● **Exercise data**
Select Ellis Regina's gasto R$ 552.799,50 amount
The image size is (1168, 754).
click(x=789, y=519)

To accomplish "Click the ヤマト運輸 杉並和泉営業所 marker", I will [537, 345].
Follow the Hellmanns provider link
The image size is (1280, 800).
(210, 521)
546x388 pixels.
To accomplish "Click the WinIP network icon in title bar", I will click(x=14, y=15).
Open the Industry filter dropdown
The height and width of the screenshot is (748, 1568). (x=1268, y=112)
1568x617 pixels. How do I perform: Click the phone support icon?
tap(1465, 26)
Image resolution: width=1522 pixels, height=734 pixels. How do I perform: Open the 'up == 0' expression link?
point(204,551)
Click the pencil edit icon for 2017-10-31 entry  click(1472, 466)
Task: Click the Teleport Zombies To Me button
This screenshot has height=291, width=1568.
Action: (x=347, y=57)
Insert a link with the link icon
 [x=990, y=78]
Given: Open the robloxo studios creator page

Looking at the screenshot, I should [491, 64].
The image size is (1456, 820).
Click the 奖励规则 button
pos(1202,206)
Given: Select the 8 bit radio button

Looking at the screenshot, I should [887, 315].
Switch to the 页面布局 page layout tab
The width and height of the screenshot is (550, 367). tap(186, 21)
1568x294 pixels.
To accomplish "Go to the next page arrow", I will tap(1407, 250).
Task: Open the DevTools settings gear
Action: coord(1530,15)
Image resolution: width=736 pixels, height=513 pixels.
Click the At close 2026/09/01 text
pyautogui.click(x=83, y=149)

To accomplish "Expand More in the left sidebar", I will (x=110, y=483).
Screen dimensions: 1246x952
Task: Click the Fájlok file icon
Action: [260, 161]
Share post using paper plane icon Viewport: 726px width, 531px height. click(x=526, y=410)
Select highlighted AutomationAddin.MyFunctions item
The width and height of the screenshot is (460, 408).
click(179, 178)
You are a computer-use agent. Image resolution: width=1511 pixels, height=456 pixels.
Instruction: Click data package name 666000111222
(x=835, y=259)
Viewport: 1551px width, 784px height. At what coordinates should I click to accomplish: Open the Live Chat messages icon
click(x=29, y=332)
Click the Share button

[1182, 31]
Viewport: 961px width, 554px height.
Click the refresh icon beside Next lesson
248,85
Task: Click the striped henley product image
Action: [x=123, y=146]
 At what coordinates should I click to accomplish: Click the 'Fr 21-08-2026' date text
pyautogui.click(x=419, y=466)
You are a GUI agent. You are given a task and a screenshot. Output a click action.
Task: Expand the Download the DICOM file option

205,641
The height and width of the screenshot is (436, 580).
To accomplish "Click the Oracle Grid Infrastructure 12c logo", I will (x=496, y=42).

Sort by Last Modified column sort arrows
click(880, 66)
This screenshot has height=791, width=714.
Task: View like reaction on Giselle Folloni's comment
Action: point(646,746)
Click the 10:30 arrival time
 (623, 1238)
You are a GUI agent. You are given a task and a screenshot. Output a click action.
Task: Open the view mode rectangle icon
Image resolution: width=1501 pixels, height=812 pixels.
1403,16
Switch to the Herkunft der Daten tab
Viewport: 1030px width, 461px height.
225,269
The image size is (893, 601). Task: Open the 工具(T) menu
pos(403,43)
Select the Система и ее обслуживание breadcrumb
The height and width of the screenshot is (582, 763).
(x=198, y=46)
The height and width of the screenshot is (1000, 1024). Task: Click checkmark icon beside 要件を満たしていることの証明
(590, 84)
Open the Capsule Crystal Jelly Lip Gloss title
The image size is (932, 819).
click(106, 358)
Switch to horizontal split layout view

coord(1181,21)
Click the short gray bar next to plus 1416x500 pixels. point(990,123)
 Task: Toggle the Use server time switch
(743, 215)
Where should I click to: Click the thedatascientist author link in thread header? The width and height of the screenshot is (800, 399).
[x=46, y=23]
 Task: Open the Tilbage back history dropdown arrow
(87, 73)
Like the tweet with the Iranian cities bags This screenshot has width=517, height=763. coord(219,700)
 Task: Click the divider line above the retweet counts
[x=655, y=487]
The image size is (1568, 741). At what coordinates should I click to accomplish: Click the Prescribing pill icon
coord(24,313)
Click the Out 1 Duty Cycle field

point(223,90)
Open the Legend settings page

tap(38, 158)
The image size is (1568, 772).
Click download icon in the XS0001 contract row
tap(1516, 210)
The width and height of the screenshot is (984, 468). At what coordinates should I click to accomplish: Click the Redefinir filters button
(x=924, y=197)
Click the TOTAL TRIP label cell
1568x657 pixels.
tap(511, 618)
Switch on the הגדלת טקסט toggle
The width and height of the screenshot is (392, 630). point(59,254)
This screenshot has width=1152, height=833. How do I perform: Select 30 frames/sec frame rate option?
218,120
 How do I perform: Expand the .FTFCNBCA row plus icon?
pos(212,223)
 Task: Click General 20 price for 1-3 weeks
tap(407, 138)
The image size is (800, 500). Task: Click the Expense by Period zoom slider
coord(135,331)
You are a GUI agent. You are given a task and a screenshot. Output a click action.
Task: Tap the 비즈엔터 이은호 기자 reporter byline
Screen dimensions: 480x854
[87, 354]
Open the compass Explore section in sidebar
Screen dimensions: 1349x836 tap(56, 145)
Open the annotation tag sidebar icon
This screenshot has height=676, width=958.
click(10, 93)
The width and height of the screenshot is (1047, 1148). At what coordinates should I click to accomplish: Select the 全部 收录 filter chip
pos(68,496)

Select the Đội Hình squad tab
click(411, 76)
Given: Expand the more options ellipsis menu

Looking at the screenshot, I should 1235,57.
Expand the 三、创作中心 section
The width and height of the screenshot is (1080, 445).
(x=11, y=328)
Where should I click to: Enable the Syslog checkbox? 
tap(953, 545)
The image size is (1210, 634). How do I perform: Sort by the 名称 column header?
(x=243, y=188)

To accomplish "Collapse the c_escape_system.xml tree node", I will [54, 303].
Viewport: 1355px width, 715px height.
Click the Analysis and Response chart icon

● **Assignment**
The material must be transcribed exactly, down to the last line.

● **Answer space**
Select Ellis Regina's gasto R$ 552.799,50 amount
The image size is (1168, 754).
click(x=789, y=519)

To accomplish "Click the ヤマト運輸 杉並和泉営業所 marker", I will [537, 345].
Follow the Hellmanns provider link
The image size is (1280, 800).
(210, 521)
546x388 pixels.
To accomplish "Click the WinIP network icon in title bar", I will click(x=14, y=15).
Open the Industry filter dropdown
The height and width of the screenshot is (748, 1568). (x=1268, y=112)
1568x617 pixels. How do I perform: Click the phone support icon?
tap(1465, 26)
Image resolution: width=1522 pixels, height=734 pixels. How do I perform: Open the 'up == 0' expression link?
point(204,551)
Click the pencil edit icon for 2017-10-31 entry  click(1472, 466)
Task: Click the Teleport Zombies To Me button
This screenshot has height=291, width=1568.
Action: (x=347, y=57)
Insert a link with the link icon
 [x=990, y=78]
Given: Open the robloxo studios creator page

Looking at the screenshot, I should [491, 64].
The image size is (1456, 820).
Click the 奖励规则 button
pos(1202,206)
Given: Select the 8 bit radio button

Looking at the screenshot, I should [887, 315].
Switch to the 页面布局 page layout tab
The width and height of the screenshot is (550, 367). tap(186, 21)
1568x294 pixels.
To accomplish "Go to the next page arrow", I will tap(1407, 250).
Task: Open the DevTools settings gear
Action: coord(1530,15)
Image resolution: width=736 pixels, height=513 pixels.
Click the At close 2026/09/01 text
pyautogui.click(x=83, y=149)

To accomplish "Expand More in the left sidebar", I will (x=110, y=483).
Screen dimensions: 1246x952
Task: Click the Fájlok file icon
Action: [260, 161]
Share post using paper plane icon Viewport: 726px width, 531px height. click(x=526, y=410)
Select highlighted AutomationAddin.MyFunctions item
The width and height of the screenshot is (460, 408).
click(179, 178)
You are a computer-use agent. Image resolution: width=1511 pixels, height=456 pixels.
Instruction: Click data package name 666000111222
(x=835, y=259)
Viewport: 1551px width, 784px height. At what coordinates should I click to accomplish: Open the Live Chat messages icon
click(x=29, y=332)
Click the Share button

[1182, 31]
Viewport: 961px width, 554px height.
Click the refresh icon beside Next lesson
248,85
Task: Click the striped henley product image
Action: [x=123, y=146]
 At what coordinates should I click to accomplish: Click the 'Fr 21-08-2026' date text
pyautogui.click(x=419, y=466)
You are a GUI agent. You are given a task and a screenshot. Output a click action.
Task: Expand the Download the DICOM file option

205,641
The height and width of the screenshot is (436, 580).
To accomplish "Click the Oracle Grid Infrastructure 12c logo", I will (x=496, y=42).

Sort by Last Modified column sort arrows
click(880, 66)
This screenshot has height=791, width=714.
Task: View like reaction on Giselle Folloni's comment
Action: point(646,746)
Click the 10:30 arrival time
 (623, 1238)
You are a GUI agent. You are given a task and a screenshot. Output a click action.
Task: Open the view mode rectangle icon
Image resolution: width=1501 pixels, height=812 pixels.
1403,16
Switch to the Herkunft der Daten tab
Viewport: 1030px width, 461px height.
225,269
The image size is (893, 601). Task: Open the 工具(T) menu
pos(403,43)
Select the Система и ее обслуживание breadcrumb
The height and width of the screenshot is (582, 763).
(x=198, y=46)
The height and width of the screenshot is (1000, 1024). Task: Click checkmark icon beside 要件を満たしていることの証明
(590, 84)
Open the Capsule Crystal Jelly Lip Gloss title
The image size is (932, 819).
click(106, 358)
Switch to horizontal split layout view

coord(1181,21)
Click the short gray bar next to plus 1416x500 pixels. point(990,123)
 Task: Toggle the Use server time switch
(743, 215)
Where should I click to: Click the thedatascientist author link in thread header? The width and height of the screenshot is (800, 399).
[x=46, y=23]
 Task: Open the Tilbage back history dropdown arrow
(87, 73)
Like the tweet with the Iranian cities bags This screenshot has width=517, height=763. coord(219,700)
 Task: Click the divider line above the retweet counts
[x=655, y=487]
The image size is (1568, 741). At what coordinates should I click to accomplish: Click the Prescribing pill icon
coord(24,313)
Click the Out 1 Duty Cycle field

point(223,90)
Open the Legend settings page

tap(38, 158)
The image size is (1568, 772).
Click download icon in the XS0001 contract row
tap(1516, 210)
The width and height of the screenshot is (984, 468). At what coordinates should I click to accomplish: Click the Redefinir filters button
(x=924, y=197)
Click the TOTAL TRIP label cell
1568x657 pixels.
tap(511, 618)
Switch on the הגדלת טקסט toggle
The width and height of the screenshot is (392, 630). point(59,254)
This screenshot has width=1152, height=833. How do I perform: Select 30 frames/sec frame rate option?
218,120
 How do I perform: Expand the .FTFCNBCA row plus icon?
pos(212,223)
 Task: Click General 20 price for 1-3 weeks
tap(407, 138)
The image size is (800, 500). Task: Click the Expense by Period zoom slider
coord(135,331)
You are a GUI agent. You are given a task and a screenshot. Output a click action.
Task: Tap the 비즈엔터 이은호 기자 reporter byline
Screen dimensions: 480x854
[87, 354]
Open the compass Explore section in sidebar
Screen dimensions: 1349x836 tap(56, 145)
Open the annotation tag sidebar icon
This screenshot has height=676, width=958.
click(10, 93)
The width and height of the screenshot is (1047, 1148). At what coordinates should I click to accomplish: Select the 全部 收录 filter chip
pos(68,496)

Select the Đội Hình squad tab
click(411, 76)
Given: Expand the more options ellipsis menu

Looking at the screenshot, I should 1235,57.
Expand the 三、创作中心 section
The width and height of the screenshot is (1080, 445).
(x=11, y=328)
Where should I click to: Enable the Syslog checkbox? 
tap(953, 545)
The image size is (1210, 634). How do I perform: Sort by the 名称 column header?
(x=243, y=188)

To accomplish "Collapse the c_escape_system.xml tree node", I will [54, 303].
Viewport: 1355px width, 715px height.
Click the Analysis and Response chart icon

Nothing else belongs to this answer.